The local maximum and minimum values are:

Local maximum

g(0) = 0

Local minima

g(5.118) = -350.90

g(-1.368) = -9.90

Step-by-step explanation:

Let be g(x) = x^{4}-5\cdot x^{3}-14\cdot x^{2}. The determination of maxima and minima is done by using the First and Second Derivatives of the Function (First and Second Derivative Tests). First, the function can be rewritten algebraically as follows:

g(x) = x^{2}\cdot (x^{2}-5\cdot x -14)

Then, first and second derivatives of the function are, respectively:

First derivative

g'(x) = 2\cdot x \cdot (x^{2}-5\cdot x -14) + x^{2}\cdot (2\cdot x -5)

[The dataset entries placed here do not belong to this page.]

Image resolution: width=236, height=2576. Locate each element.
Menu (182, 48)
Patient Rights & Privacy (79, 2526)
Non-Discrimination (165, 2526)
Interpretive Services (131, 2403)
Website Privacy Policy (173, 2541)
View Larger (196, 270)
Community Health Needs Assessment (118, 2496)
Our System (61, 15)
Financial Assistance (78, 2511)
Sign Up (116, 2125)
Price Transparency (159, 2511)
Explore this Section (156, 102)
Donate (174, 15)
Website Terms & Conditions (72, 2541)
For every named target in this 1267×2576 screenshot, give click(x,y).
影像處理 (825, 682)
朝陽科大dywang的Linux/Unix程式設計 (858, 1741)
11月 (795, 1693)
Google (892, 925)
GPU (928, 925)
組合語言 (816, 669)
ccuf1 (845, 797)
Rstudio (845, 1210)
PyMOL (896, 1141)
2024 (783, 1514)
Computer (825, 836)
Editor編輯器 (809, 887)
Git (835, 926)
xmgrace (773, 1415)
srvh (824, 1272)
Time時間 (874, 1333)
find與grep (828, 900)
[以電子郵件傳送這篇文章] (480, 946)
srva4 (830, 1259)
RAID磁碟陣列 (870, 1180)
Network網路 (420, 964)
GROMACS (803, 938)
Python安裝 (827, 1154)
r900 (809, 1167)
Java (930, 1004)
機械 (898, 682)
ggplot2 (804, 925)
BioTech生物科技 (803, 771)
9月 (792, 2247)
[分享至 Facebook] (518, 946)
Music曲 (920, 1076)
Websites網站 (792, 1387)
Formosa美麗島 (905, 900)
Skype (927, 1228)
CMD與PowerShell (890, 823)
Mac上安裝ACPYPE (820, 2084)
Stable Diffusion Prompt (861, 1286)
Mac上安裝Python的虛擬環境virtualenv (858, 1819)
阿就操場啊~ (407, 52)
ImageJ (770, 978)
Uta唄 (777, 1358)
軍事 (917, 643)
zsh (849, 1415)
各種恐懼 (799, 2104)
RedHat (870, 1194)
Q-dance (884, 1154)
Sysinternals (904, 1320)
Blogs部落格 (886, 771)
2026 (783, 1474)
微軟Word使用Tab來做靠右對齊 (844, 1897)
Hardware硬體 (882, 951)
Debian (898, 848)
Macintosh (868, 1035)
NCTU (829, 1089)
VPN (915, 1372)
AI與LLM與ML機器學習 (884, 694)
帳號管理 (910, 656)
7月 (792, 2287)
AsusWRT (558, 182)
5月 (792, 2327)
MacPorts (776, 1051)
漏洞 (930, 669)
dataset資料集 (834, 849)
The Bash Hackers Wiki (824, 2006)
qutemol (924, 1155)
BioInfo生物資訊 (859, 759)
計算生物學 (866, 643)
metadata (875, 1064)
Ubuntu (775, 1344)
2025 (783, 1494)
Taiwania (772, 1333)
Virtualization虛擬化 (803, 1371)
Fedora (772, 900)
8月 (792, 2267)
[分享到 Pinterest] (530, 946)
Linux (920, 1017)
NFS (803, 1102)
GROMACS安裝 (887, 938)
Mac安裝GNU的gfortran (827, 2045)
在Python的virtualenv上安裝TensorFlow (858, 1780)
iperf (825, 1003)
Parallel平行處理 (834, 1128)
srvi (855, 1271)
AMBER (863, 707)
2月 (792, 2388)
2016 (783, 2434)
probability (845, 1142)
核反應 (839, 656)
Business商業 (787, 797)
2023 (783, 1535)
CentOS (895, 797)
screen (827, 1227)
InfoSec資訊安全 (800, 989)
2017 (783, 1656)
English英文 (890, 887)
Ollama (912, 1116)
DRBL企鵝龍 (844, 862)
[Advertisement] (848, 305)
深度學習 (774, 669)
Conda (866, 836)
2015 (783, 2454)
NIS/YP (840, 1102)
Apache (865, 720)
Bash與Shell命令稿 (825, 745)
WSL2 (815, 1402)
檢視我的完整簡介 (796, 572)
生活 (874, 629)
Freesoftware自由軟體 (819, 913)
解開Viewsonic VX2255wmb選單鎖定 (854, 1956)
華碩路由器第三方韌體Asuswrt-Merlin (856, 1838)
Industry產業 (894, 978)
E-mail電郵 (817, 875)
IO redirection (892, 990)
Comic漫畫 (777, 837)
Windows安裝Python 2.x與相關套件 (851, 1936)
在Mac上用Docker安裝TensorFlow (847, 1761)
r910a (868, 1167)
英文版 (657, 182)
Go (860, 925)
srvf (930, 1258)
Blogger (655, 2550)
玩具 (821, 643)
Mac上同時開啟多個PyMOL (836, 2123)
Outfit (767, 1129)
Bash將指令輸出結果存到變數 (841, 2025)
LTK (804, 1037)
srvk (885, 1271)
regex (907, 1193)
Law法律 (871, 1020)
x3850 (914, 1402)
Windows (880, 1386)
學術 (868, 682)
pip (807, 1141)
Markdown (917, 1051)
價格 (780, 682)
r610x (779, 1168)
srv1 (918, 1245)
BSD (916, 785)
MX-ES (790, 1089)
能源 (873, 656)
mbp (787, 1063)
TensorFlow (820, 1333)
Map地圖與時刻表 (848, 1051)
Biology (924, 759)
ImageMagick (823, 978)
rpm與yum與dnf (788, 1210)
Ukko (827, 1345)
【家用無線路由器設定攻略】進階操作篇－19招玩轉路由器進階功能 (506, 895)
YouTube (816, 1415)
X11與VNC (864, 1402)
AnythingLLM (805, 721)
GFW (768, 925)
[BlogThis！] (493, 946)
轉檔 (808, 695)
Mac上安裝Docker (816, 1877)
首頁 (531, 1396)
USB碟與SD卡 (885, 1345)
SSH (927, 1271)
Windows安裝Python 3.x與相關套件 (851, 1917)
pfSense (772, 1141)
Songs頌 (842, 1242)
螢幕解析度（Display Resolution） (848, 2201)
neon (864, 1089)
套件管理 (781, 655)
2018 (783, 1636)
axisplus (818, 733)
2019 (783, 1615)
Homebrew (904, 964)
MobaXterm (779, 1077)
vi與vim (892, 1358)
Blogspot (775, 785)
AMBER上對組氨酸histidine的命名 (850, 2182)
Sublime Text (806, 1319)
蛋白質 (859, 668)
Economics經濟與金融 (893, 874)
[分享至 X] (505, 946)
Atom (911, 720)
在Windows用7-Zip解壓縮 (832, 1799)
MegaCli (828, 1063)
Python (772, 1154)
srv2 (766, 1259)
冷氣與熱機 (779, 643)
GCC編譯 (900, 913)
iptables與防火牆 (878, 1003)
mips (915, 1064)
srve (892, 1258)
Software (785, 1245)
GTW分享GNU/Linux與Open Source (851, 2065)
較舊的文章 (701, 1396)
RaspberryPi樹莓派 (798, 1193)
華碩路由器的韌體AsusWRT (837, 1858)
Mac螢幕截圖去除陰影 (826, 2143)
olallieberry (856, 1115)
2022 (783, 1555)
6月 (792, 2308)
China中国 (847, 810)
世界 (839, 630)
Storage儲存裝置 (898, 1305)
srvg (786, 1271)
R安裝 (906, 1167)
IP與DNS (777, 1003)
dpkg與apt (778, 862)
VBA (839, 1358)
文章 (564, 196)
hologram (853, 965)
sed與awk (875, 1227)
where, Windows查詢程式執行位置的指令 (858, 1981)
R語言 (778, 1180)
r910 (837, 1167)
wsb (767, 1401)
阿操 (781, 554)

g'(x) = 2\cdot x^{3}-10\cdot x^{2}-28\cdot x +2\cdot x^{3}-5\cdot x^{2}

g'(x) = 4\cdot x^{3}-15\cdot x^{2}-28\cdot x

g'(x) = x\cdot (4\cdot x^{2}-15\cdot x -28)

Second derivative

g''(x) = 12\cdot x^{2}-30\cdot x -28

Now, let equalize the first derivative to solve and solve the resulting equation:

x\cdot (4\cdot x^{2}-15\cdot x -28) = 0

The second-order polynomial is now transform into a product of binomials with the help of factorization methods or by General Quadratic Formula. That is:

x\cdot (x-5.118)\cdot (x+1.368) = 0

The critical points are 0, 5.118 and -1.368.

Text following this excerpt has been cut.